1. 為替と株価の関係
海外資産、特にS&P500やオルカン(全世界株式インデックス)などに投資する際、日本円で生活している私たちにとって重要なのが「為替変動の影響」です。たとえ株価が上昇していても、円高が進行すると、円換算でのリターンは目減りします。逆に、円安が進めばリターンが膨らみます。
為替と投資リターンの関係
- 円高:1ドル=150円から100円に変動 → 同じ100ドルの利益が15,000円→10,000円に減少
- 円安:1ドル=100円から150円に変動 → 同じ100ドルの利益が10,000円→15,000円に増加
このように、為替の変動は外貨建て資産の価値に直接影響します。
2. 為替の変動が投資リターンに与える例
円安の場合:
- 海外資産の円換算価値が上昇し、見かけ上のリターンが増える
- 為替差益によって株価下落を相殺できることも
円高の場合:
- 海外資産の円換算価値が減少し、リターンが圧迫される
- 含み益が減る、あるいはマイナスに転じる可能性も
3. 年金運用組織(GPIF)などの見解
日本最大の機関投資家であるGPIF(年金積立金管理運用独立行政法人)は、為替の影響について次のように述べています:
- 短期的には為替の影響は大きい
- しかし長期的には円高・円安のサイクルが繰り返されるため、リターンへの影響は相殺されやすい
- 従って、長期投資では為替に対して過度に神経質になる必要はない
これは多くのプロの運用機関に共通する見解であり、長期投資家にとって心強い指針と言えるでしょう。
4. コロナショック時の為替と株価の関係
2020年春のコロナショックでは、米国株(S&P500)やオルカンは大きく値を下げました。

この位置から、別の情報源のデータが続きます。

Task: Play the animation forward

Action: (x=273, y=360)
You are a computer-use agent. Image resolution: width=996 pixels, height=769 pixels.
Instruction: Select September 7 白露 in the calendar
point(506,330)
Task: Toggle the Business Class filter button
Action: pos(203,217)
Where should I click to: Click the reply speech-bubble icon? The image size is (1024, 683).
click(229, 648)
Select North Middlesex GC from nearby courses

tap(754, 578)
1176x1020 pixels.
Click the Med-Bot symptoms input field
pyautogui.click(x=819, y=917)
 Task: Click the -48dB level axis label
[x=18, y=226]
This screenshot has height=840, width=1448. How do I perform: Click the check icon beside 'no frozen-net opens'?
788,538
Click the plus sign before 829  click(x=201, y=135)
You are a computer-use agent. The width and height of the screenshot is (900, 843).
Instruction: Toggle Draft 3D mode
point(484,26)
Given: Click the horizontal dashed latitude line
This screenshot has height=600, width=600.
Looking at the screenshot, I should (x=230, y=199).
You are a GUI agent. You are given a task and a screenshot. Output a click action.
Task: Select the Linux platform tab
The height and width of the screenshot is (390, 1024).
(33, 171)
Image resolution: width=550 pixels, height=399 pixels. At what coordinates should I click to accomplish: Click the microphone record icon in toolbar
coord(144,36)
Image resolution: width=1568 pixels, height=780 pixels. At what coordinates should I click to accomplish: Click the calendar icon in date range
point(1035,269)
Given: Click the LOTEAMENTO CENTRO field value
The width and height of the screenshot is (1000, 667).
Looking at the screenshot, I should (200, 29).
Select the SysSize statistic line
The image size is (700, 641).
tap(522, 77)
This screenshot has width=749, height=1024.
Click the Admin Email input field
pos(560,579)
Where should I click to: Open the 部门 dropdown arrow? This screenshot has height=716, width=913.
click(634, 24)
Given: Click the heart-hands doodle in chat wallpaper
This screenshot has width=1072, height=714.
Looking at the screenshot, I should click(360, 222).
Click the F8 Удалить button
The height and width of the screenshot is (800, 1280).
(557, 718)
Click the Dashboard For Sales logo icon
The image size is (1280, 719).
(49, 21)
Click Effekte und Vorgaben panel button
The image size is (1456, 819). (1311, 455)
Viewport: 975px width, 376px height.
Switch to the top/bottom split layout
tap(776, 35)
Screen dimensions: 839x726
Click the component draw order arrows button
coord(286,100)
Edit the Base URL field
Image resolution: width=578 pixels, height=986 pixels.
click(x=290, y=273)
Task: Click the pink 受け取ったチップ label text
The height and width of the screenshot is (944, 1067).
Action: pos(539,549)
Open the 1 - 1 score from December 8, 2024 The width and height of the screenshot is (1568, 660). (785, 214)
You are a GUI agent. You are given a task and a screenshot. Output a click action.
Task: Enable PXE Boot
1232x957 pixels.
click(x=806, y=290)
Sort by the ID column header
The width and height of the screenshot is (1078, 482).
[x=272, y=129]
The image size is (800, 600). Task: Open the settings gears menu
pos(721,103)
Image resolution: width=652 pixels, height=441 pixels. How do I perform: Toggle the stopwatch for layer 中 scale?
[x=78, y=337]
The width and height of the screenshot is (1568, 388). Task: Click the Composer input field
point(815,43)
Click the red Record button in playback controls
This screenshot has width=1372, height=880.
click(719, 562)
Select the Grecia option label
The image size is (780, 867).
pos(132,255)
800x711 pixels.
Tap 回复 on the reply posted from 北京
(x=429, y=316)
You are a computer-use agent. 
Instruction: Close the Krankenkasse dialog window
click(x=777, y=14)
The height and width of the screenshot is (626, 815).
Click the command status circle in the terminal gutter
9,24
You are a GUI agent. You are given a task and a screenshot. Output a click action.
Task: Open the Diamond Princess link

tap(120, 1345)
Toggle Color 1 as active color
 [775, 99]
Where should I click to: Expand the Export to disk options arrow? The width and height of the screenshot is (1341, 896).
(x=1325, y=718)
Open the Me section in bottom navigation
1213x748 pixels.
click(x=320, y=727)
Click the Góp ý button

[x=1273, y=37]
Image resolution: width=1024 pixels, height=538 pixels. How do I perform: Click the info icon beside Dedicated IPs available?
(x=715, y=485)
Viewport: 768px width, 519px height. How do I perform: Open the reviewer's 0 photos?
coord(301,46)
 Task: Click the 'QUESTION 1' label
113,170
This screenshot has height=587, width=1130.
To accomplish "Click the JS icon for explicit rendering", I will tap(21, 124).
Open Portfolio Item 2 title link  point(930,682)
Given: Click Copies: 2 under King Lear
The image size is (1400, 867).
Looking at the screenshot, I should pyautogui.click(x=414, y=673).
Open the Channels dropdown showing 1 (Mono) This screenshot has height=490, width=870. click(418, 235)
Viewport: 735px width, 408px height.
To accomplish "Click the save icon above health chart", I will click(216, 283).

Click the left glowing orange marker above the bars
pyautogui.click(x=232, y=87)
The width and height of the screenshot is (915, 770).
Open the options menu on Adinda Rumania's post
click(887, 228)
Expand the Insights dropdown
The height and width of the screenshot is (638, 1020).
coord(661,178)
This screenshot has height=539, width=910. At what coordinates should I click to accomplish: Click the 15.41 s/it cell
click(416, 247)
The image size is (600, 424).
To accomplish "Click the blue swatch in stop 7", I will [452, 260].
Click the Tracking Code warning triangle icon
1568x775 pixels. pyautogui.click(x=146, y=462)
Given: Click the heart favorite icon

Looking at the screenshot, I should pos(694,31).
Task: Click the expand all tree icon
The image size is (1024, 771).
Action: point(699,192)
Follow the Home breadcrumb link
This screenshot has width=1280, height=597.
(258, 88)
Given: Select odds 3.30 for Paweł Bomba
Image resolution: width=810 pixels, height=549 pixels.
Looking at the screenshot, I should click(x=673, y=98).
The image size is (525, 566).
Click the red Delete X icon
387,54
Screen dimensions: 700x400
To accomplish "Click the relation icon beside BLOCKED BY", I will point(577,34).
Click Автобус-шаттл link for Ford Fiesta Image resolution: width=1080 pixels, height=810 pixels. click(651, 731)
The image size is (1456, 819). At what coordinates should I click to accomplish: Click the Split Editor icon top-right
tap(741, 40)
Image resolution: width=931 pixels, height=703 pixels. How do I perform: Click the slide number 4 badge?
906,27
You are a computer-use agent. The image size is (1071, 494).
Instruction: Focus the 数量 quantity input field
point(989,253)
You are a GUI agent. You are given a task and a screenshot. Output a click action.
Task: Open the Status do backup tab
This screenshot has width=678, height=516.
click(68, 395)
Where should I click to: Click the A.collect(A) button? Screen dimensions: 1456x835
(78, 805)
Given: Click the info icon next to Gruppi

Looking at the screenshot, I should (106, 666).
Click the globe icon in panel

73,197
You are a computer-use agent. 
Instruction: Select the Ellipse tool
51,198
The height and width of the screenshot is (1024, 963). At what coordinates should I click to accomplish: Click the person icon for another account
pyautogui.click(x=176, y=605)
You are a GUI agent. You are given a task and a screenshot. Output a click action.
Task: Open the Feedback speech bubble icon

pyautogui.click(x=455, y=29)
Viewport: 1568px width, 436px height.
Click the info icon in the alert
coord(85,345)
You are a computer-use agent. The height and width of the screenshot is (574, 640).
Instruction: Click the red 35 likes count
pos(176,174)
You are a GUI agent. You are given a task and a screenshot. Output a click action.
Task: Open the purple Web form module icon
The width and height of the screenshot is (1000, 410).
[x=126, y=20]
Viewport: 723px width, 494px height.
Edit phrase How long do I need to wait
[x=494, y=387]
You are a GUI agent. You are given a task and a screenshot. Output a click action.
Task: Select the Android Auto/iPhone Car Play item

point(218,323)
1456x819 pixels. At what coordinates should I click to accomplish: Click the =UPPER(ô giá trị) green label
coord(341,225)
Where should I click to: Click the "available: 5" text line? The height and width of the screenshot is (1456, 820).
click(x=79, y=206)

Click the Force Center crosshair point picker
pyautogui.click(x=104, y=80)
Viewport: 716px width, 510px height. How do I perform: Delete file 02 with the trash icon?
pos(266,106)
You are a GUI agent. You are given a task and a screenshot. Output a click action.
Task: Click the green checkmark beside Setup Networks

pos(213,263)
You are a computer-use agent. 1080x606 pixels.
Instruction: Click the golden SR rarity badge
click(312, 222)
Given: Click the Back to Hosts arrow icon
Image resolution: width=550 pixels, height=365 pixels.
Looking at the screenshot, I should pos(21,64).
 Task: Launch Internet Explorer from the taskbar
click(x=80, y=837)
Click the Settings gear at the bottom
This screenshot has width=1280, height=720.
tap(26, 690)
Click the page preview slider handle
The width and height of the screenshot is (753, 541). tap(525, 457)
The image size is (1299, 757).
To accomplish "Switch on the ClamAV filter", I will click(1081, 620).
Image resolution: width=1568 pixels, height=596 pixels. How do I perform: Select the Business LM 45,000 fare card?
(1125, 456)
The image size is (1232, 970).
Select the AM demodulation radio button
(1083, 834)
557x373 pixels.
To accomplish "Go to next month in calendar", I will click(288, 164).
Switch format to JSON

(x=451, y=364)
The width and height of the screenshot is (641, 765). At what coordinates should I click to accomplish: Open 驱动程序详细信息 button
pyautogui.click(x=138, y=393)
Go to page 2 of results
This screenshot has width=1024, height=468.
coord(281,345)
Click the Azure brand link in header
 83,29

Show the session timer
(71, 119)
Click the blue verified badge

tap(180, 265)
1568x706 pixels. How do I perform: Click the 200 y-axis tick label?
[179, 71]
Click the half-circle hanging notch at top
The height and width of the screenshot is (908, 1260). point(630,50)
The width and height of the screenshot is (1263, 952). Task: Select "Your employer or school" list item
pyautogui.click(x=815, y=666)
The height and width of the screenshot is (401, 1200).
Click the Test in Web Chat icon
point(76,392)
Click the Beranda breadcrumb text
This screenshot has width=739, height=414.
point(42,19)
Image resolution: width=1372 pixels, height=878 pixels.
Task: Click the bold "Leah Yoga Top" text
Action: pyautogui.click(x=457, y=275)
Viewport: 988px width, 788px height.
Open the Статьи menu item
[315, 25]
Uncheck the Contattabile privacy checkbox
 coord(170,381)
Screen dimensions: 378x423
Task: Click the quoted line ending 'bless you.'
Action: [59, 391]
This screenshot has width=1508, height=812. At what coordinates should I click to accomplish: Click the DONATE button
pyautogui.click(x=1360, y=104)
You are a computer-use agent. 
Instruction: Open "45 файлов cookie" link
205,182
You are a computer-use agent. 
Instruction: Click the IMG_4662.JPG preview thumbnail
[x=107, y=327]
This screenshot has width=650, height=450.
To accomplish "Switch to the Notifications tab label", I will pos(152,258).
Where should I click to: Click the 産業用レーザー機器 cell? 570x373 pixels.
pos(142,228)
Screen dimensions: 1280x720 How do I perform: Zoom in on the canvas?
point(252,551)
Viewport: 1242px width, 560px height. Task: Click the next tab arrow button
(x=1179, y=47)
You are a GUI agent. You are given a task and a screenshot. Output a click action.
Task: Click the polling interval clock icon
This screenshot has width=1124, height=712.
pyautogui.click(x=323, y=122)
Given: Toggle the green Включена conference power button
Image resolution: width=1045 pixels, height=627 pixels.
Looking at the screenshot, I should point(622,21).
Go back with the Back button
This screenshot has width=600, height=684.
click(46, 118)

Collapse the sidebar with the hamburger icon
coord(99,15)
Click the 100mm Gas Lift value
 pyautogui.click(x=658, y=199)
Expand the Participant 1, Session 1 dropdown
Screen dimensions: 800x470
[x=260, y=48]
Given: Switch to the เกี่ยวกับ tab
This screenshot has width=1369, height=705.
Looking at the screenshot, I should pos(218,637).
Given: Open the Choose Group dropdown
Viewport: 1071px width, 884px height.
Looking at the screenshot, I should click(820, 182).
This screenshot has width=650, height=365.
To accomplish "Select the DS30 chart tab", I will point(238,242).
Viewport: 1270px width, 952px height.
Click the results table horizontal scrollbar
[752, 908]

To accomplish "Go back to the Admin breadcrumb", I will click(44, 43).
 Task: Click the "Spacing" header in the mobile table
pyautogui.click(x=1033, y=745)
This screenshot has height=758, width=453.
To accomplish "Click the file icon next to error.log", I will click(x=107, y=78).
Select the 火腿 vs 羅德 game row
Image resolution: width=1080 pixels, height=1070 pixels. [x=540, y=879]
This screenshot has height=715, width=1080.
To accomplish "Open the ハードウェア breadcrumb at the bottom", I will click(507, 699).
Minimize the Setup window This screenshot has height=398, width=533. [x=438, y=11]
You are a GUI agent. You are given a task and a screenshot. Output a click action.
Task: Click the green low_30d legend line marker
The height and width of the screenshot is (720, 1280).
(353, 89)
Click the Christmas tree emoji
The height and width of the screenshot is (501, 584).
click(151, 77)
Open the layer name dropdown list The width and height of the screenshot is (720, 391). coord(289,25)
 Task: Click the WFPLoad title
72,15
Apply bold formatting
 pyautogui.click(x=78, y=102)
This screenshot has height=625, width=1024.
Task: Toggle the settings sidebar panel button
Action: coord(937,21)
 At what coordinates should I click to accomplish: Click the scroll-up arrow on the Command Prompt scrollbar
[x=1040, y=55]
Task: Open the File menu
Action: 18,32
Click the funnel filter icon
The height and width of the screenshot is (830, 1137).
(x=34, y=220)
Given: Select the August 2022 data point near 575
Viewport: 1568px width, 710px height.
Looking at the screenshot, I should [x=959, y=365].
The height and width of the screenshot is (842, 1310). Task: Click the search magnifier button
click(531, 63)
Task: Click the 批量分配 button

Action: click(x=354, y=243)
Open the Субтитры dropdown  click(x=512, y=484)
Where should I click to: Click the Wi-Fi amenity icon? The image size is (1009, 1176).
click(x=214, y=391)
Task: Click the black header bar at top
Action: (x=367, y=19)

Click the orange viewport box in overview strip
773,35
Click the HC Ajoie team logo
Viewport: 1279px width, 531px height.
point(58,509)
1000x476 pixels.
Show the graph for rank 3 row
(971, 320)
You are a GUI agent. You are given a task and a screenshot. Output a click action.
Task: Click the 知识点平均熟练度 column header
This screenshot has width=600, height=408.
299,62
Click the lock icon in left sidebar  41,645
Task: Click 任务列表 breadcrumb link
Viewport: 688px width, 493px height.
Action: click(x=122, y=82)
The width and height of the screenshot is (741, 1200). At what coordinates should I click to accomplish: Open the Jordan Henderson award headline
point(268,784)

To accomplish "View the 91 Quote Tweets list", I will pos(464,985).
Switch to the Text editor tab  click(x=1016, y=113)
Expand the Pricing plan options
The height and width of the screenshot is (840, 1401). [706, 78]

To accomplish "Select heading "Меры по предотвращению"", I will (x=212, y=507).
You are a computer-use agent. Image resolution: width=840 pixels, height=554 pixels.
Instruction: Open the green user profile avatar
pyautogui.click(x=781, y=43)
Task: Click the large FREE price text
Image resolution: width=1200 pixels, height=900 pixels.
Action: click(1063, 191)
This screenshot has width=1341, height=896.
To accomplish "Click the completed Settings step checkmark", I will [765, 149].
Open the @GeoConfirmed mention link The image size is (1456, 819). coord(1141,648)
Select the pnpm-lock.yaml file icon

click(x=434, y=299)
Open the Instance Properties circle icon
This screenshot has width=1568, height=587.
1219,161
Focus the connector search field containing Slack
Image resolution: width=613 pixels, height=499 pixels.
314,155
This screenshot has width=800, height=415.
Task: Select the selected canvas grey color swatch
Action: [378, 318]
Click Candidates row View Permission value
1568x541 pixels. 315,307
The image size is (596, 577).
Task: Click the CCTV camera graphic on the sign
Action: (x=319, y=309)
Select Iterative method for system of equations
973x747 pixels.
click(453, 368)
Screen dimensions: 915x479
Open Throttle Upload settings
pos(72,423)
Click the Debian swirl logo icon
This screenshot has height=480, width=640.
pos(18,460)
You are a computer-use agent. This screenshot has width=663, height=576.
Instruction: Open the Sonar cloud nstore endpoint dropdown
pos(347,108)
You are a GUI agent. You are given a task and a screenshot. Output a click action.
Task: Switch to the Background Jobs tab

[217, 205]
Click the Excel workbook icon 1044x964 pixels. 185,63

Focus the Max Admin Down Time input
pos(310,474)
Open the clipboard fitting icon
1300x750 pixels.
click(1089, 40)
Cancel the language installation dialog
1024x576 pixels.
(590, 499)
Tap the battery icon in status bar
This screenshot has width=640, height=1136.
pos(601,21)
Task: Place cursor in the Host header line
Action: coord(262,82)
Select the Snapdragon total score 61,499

しかし、実際の日本国内の投資信託(円建て)の基準価額の下落は、現地通貨ベースの下落ほど大きくありませんでした。その理由の一つが「円安」です。
円安の影響
- 当時、1ドルあたり約40円の円安が進行
- 株価の下落幅(例:S&P500が20%下落)を為替差益が打ち消した
- 結果として、円建ての基準価額は10%前後の下落にとどまった事例も多い
このように、為替はポートフォリオ全体の値動きに対して強い影響力を持ちます。
5. 今後の見通し:FRBの利下げ・日銀の利上げと為替相場
2025年にはFRB(米連邦準備制度)が複数回の利下げを示唆しており、逆に日銀は徐々に利上げを進める姿勢を示しています。これにより、日米金利差が縮小し、ドル安・円高が進む可能性が高まっています。
為替の動向
- 現在:1ドル=150円近辺
- 今後の予想:1ドル=135円台まで円高が進む可能性
これは、海外資産を保有する日本人投資家にとっては、為替差損のリスクを示唆します。
6. トランプ政権と米中関税戦争の影響
トランプ前大統領が再び関税政策を強化する動きを見せており、中国製品に最大145%の高関税を課しています。一方で、最近は「関税の大幅な引き下げ」も示唆しており、交渉の柔軟化が期待されています。
関税の現状と見通し
- 高関税の維持は経済的に大きなマイナス
- 双方が報復関税を行うことで世界経済にも悪影響
- 市場関係者は「長期的な高関税の維持は現実的ではない」との見方
- 最終的には、妥協や段階的な関税引き下げの方向に進む可能性
7. 為替・金利・地政学リスクの3点セットで考える必要性
現代の投資環境では、以下の3要素が密接に絡み合っています:
- 為替変動(円高・円安)
- 金利政策(利上げ・利下げ)
- 地政学リスク(米中摩擦、ウクライナ情勢など)
これらは相互に作用し、資産価格の変動に大きな影響を与えます。
8. まとめ
- 為替は短期的には投資リターンに強く影響するが、長期的には平均化される傾向
- コロナショック時は円安が株価下落を相殺した好例
- 2025年はFRBの利下げと日銀の利上げで円高が進む可能性があり、海外資産保有者にとって為替差損リスクが高まる
- 米中の関税交渉は不透明だが、経済合理性から妥協に向かう可能性が高い
為替の動向に一喜一憂せず、長期的な視点を持って海外資産を保有することが、これからの時代における資産形成の鍵となるでしょう。